Distinguished professor Dr. Susan Muller of University of California, Berkeley is coming to CHBE to give a seminar as part of our Speaker Series. The Seminar will take place on Monday, March 10, between 12:00 – 1:00pm, in CHBE Room 202. All are welcome to attend.
Microfluidic tools for the manipulation and analysis of molecules, vesicles, capsules, and suspensions
The small length scale associated with microfluidics make these devices uniquely suited for a range of studies, including mixing in low Reynolds number-high Peclet number flows, the stability of high Elasticity number flows, the dynamics of individual microscale objects, and migration of particles and vesicles in suspensions. In this talk, I will briefly review recent developments in rapid prototyping methods and describe our recent work using microfluidic stagnation point flows and on migration in suspensions. Microfluidic stagnation point flows, including cross-slot devices and microfluidic four roll mills, have been designed to trap, manipulate, and analyze genomic DNA, particles, drops, capsules, and vesicles. Using these devices, we have demonstrated DNA target sequence detection, site-specific single molecule kinetic analysis of DNA-enzyme interactions, and measurements of the kinetics of polymer-salt induced DNA compaction. More recently, we have extended these studies to single capsules and vesicles, where our interests include measuring membrane properties through controlled deformations, and subsequent studies of migration in channel flows of suspensions of particles of controlled size, deformability, and shape.
ABOUT THE SPEAKER
Susan J. Muller is currently Associate Dean of the Graduate Division, and Professor of Chemical & Biomolecular Engineering, at the University of California, Berkeley.
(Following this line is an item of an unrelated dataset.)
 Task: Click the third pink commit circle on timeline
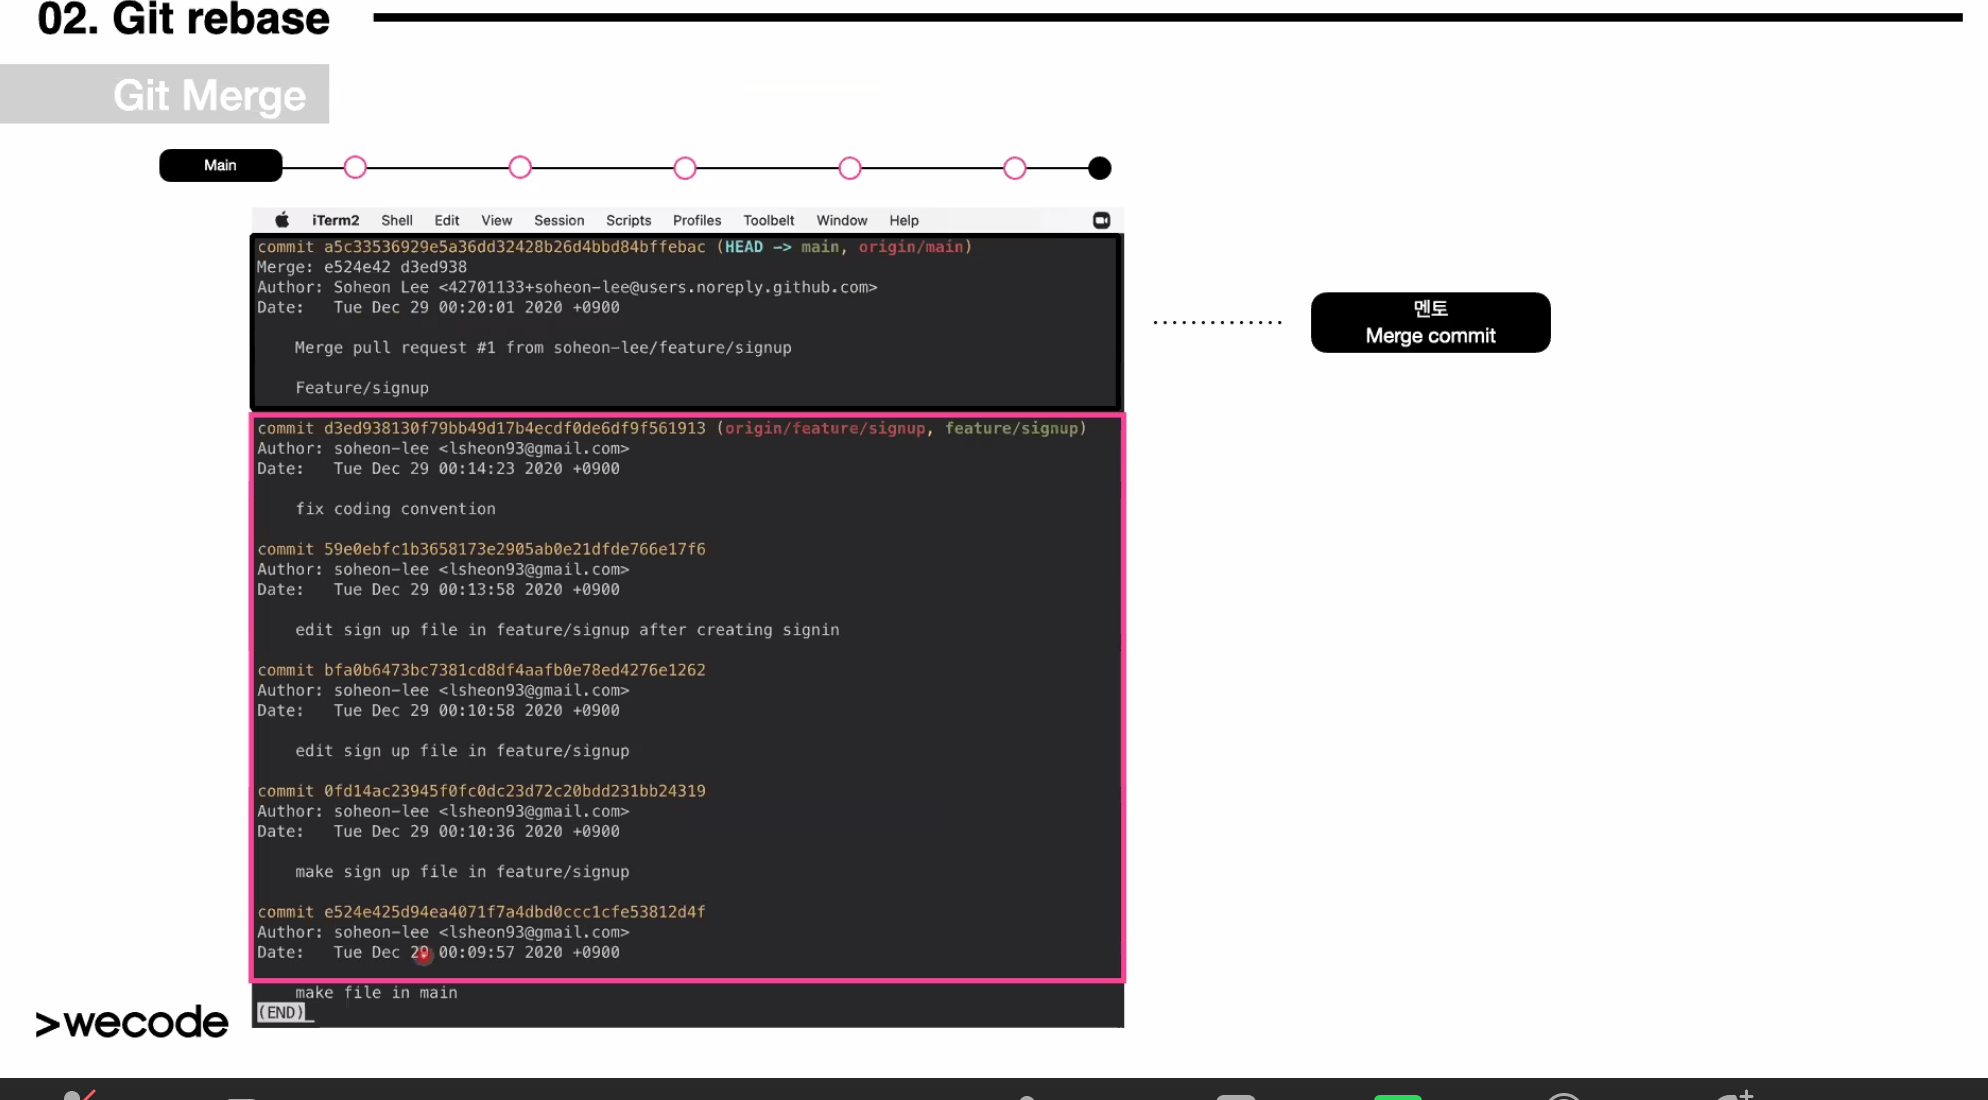coord(685,168)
Professor Muller has worked on problems related to polymer fluid mechanics, rheology, and microfluidics for over 25 years at MIT, Schlumberger Cambridge Research, AT&T Bell Laboratories, and the University of California, Berkeley. She has worked extensively in the area of viscoelastic instabilities in Taylor-Couette flows, the role of polymer-solvent interactions in determining macroscopic flow behavior, shear-induced migration of polymers in dilute solutions, the design of microfluidic devices, and the use of stagnation point microfluidic devices for trapping, manipulating, and analyzing DNA, DNA-enzyme interactions, vesicles, and other microscale objects.